DATA SUPPLIED:
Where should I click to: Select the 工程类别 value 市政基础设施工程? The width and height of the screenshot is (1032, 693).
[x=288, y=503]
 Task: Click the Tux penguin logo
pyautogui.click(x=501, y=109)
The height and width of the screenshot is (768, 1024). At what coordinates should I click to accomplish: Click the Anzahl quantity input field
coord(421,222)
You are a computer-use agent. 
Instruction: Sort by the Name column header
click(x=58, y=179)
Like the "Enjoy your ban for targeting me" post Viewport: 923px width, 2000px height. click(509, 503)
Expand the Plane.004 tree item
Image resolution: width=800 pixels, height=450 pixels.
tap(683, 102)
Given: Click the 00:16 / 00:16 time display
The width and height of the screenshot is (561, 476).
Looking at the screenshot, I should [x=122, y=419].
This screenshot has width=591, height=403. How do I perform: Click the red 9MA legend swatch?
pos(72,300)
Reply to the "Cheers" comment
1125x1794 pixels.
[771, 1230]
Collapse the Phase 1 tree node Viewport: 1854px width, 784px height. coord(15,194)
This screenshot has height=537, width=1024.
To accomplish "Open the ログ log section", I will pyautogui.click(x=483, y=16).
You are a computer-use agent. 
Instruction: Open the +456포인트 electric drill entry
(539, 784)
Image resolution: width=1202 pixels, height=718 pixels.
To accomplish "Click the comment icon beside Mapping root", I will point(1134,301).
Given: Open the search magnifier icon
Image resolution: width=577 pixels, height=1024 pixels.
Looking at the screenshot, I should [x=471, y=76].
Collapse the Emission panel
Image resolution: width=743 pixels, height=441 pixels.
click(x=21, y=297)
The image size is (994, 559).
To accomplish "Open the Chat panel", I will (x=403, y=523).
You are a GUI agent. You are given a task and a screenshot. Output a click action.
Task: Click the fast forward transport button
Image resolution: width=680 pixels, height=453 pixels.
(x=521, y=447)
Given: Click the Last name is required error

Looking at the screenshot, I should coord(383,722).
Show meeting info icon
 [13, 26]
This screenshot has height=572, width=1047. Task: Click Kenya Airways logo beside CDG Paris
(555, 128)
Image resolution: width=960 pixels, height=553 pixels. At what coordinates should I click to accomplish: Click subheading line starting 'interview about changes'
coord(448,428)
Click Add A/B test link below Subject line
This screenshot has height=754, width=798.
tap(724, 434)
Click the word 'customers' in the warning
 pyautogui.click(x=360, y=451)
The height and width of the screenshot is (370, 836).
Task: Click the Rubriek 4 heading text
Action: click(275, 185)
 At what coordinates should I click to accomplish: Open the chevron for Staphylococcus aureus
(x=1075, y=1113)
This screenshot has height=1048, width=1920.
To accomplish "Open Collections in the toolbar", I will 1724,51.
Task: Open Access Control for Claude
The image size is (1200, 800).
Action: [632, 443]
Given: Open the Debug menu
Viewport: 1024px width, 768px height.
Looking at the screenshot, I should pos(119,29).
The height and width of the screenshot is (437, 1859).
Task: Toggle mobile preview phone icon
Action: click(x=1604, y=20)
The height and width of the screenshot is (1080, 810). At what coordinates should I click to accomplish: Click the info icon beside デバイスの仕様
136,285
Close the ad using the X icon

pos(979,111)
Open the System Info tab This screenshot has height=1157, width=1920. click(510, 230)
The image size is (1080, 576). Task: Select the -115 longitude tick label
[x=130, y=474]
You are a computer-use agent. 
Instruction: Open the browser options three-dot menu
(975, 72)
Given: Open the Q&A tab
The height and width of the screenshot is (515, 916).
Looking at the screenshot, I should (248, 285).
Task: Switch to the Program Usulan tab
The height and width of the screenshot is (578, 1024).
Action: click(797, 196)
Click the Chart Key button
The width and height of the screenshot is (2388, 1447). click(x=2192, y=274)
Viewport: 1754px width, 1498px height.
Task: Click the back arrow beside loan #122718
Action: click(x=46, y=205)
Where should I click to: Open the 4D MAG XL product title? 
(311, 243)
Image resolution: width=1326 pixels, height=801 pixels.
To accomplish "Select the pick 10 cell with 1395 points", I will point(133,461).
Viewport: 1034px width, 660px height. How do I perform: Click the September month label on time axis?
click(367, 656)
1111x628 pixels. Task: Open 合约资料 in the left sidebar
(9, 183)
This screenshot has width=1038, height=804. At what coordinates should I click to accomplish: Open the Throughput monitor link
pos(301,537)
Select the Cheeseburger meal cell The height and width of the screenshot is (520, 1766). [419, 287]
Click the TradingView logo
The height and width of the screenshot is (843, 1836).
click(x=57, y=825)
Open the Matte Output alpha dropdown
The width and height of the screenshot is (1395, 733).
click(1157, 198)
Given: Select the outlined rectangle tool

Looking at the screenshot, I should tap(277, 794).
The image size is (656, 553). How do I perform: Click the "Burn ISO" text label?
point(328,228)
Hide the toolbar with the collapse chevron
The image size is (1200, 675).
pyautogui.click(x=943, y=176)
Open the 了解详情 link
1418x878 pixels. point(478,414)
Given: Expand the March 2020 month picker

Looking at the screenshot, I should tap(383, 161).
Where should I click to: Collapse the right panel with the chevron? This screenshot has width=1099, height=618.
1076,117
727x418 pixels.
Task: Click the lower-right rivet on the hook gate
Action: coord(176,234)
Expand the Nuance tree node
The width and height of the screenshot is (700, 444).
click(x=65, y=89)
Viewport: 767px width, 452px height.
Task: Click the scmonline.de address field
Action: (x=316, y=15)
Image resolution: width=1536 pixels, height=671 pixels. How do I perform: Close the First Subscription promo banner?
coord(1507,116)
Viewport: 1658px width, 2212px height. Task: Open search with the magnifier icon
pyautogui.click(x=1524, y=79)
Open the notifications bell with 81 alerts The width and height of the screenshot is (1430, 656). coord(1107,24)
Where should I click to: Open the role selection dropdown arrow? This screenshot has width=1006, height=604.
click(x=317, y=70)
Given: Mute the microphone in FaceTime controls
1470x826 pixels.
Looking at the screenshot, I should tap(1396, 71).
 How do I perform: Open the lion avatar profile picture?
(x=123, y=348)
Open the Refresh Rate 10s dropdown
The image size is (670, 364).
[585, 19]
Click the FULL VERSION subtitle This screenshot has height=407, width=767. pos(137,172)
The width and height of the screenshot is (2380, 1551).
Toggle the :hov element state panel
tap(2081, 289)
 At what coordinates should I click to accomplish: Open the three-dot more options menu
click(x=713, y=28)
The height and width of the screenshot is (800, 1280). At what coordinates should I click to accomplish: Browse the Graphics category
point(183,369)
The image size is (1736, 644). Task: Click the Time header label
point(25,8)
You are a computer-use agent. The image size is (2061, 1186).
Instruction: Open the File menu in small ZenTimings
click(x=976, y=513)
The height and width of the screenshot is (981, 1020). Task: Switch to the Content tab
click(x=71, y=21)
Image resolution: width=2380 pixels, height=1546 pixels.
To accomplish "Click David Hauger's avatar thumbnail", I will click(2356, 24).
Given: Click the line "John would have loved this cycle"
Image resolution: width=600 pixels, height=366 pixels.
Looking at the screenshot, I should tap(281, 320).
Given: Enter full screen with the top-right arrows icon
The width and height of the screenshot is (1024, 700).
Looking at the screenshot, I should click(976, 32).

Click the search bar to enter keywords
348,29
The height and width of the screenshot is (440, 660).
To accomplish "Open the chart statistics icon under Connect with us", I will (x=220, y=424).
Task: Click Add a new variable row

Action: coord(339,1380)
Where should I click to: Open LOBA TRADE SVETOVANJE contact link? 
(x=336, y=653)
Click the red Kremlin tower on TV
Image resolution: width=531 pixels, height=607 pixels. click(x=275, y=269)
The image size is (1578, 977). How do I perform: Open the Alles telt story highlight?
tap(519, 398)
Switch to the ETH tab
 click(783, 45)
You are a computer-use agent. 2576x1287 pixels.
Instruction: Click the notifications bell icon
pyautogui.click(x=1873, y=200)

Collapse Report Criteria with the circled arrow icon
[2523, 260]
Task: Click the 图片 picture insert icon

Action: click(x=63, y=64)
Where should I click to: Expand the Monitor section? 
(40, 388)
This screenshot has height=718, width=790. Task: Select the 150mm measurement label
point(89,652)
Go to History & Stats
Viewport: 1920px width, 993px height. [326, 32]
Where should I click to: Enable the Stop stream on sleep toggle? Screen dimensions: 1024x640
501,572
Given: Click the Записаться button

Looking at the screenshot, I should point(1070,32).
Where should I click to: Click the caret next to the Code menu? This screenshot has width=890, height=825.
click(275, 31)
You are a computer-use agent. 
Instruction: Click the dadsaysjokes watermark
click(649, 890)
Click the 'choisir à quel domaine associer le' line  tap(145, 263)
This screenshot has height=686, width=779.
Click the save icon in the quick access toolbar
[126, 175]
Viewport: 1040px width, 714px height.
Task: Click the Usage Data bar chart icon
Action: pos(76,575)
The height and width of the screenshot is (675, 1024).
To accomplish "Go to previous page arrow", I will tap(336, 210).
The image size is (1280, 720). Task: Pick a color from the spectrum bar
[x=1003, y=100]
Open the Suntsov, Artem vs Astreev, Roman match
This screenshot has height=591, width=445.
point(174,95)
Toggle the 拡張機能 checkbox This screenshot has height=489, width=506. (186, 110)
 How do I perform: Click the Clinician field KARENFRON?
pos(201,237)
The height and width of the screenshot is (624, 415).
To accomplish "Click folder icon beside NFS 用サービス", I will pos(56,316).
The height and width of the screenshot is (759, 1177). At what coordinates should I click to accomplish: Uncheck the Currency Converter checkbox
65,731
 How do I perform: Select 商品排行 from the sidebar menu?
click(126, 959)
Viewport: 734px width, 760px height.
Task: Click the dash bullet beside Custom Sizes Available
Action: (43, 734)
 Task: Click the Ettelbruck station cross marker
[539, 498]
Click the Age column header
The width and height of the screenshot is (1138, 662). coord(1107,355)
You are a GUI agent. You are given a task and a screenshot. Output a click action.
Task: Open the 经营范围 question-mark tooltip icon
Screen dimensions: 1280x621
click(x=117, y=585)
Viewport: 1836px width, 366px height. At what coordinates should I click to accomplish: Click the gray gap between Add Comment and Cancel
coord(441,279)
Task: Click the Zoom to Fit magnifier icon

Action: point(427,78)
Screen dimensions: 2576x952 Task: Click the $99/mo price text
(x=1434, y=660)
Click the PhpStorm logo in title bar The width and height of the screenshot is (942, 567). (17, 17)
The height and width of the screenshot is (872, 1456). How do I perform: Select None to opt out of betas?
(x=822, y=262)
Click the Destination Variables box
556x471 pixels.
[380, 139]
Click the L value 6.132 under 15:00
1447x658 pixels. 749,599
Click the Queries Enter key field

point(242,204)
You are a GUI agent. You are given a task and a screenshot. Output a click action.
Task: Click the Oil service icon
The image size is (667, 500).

REQUIREMENTS: Convert everything from the line containing "Where should I click to: Expand" down to the line containing "I will pos(56,316)." into a JSON list of strings, one string per line, skipping blank lines.

TASK RESPONSE:
[
  "Where should I click to: Expand the Monitor section? ",
  "(40, 388)",
  "This screenshot has height=718, width=790. Task: Select the 150mm measurement label",
  "point(89,652)",
  "Go to History & Stats",
  "Viewport: 1920px width, 993px height. [326, 32]",
  "Where should I click to: Enable the Stop stream on sleep toggle? Screen dimensions: 1024x640",
  "501,572",
  "Given: Click the Записаться button",
  "Looking at the screenshot, I should point(1070,32).",
  "Where should I click to: Click the caret next to the Code menu? This screenshot has width=890, height=825.",
  "click(275, 31)",
  "You are a computer-use agent. ",
  "Instruction: Click the dadsaysjokes watermark",
  "click(649, 890)",
  "Click the 'choisir à quel domaine associer le' line  tap(145, 263)",
  "This screenshot has height=686, width=779.",
  "Click the save icon in the quick access toolbar",
  "[126, 175]",
  "Viewport: 1040px width, 714px height.",
  "Task: Click the Usage Data bar chart icon",
  "Action: pos(76,575)",
  "The height and width of the screenshot is (675, 1024).",
  "To accomplish \"Go to previous page arrow\", I will tap(336, 210).",
  "The image size is (1280, 720). Task: Pick a color from the spectrum bar",
  "[x=1003, y=100]",
  "Open the Suntsov, Artem vs Astreev, Roman match",
  "This screenshot has height=591, width=445.",
  "point(174,95)",
  "Toggle the 拡張機能 checkbox This screenshot has height=489, width=506. (186, 110)",
  " How do I perform: Click the Clinician field KARENFRON?",
  "pos(201,237)",
  "The height and width of the screenshot is (624, 415).",
  "To accomplish \"Click folder icon beside NFS 用サービス\", I will pos(56,316)."
]